We've been mentioning a lot of producers before — Rick Rubin, Max Martin, Babyface, Timbaland... But none are as essential to the history of contemporary popular music as one man: and that man was Jerry Wexler.


In 1966, then-25 year old Aretha Franklin was already a has-been. Or, rather, the first enthusiasm her music career had gathered was beginning to wane. According to Jerry Wexler, however, her creative potential was anything but depleted. As Atlantic Records’ de facto producer-in-chief, Wexler convinced Franklin to jump ship from Columbia Records and start working with him. By January 1967, he’d sent the (still) young singer to record new material at FAME Studios in Muscle Schoals, Alabama. That change of scenery proved miraculous for Franklin, whose subsequent input included many of her most famous tracks, including the now legendary “Respect”.

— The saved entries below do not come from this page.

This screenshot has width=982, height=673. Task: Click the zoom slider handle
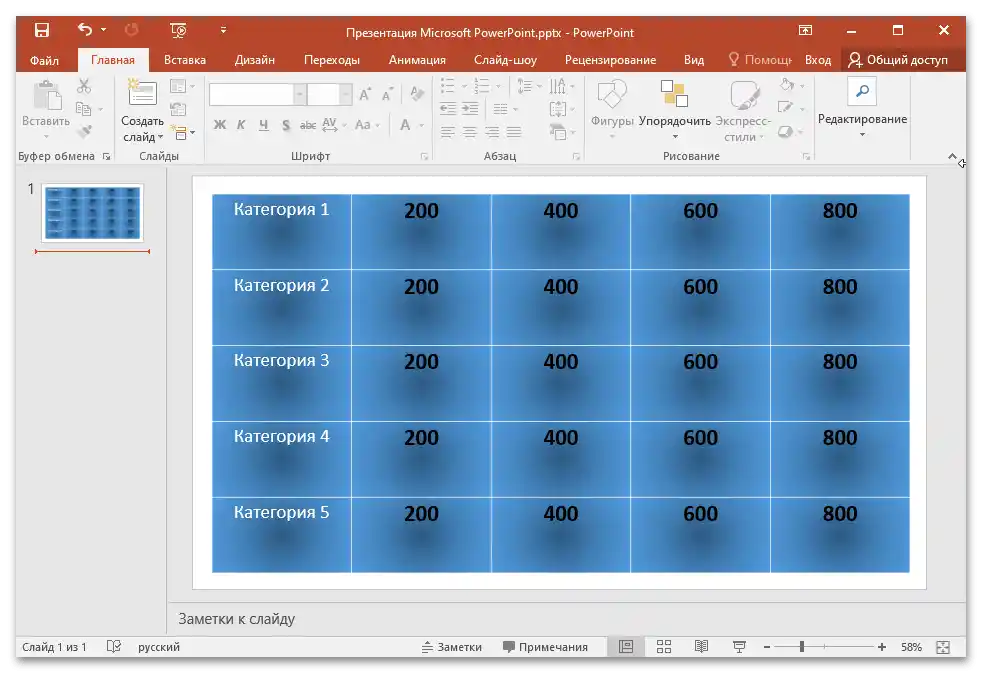coord(802,647)
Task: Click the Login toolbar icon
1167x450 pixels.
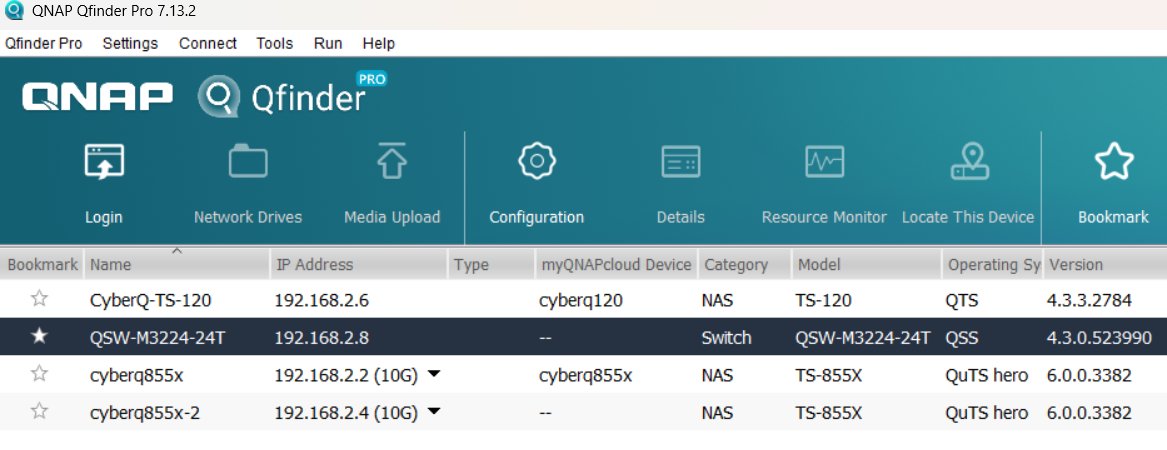Action: [x=103, y=162]
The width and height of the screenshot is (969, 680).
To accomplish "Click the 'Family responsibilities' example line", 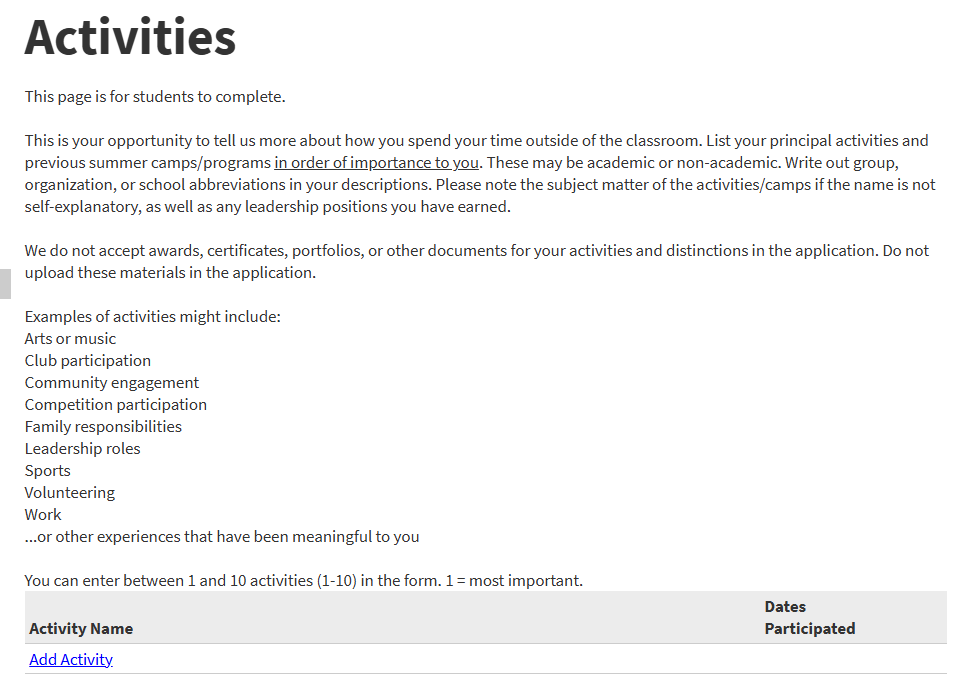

In the film of the same name released earlier this summer, comedian Marc Maron is tasked with portraying Wexler. That would be one tall order: although not a notorious figure in the way Rick Rubin or Timbaland are today, Wexler is arguably the most important music producer of the 20th century — and possibly beyond. The sheer list of people he was instrumental in signing, developing or, in the case of artists such as Franklin, re-launching is staggering: Ray Charles, the Allman Brothers, Led Zeppelin, Carlos Santana, Dire Straits, Bob Dylan, Dusty Springfield, George Michael… You will note that his musical interests had no bounds either: whether artists were male or female, solo musicians or cohesive bands, British or American, bluesmen, rockers, soul singers, pop artists… no matter: he could smell talent when he saw it, regardless its particular shape.

And that may not even the most interesting detail about Mr Wexler’s life: before he was a record producer, the man actually started out as a journalist. Working for Billboard magazine in the late 1940’s, he was the one who suggested the company change the name of their “Race Records” chart to… “Rhythm and Blues”. That’s right: before he worked with many of Rhythm and Blues’ greats, he actually coined the very name of the genre! In the 1980’s, he was still very much at it, helping Linda Ronstadt give her career a second wind. In the 1990’s, he was working with none other than Etta James. His passing in 2008 meant that a chapter in musical history had indeed been written — with an incredible title to show for: “The man who invented Rhythm and Blues”…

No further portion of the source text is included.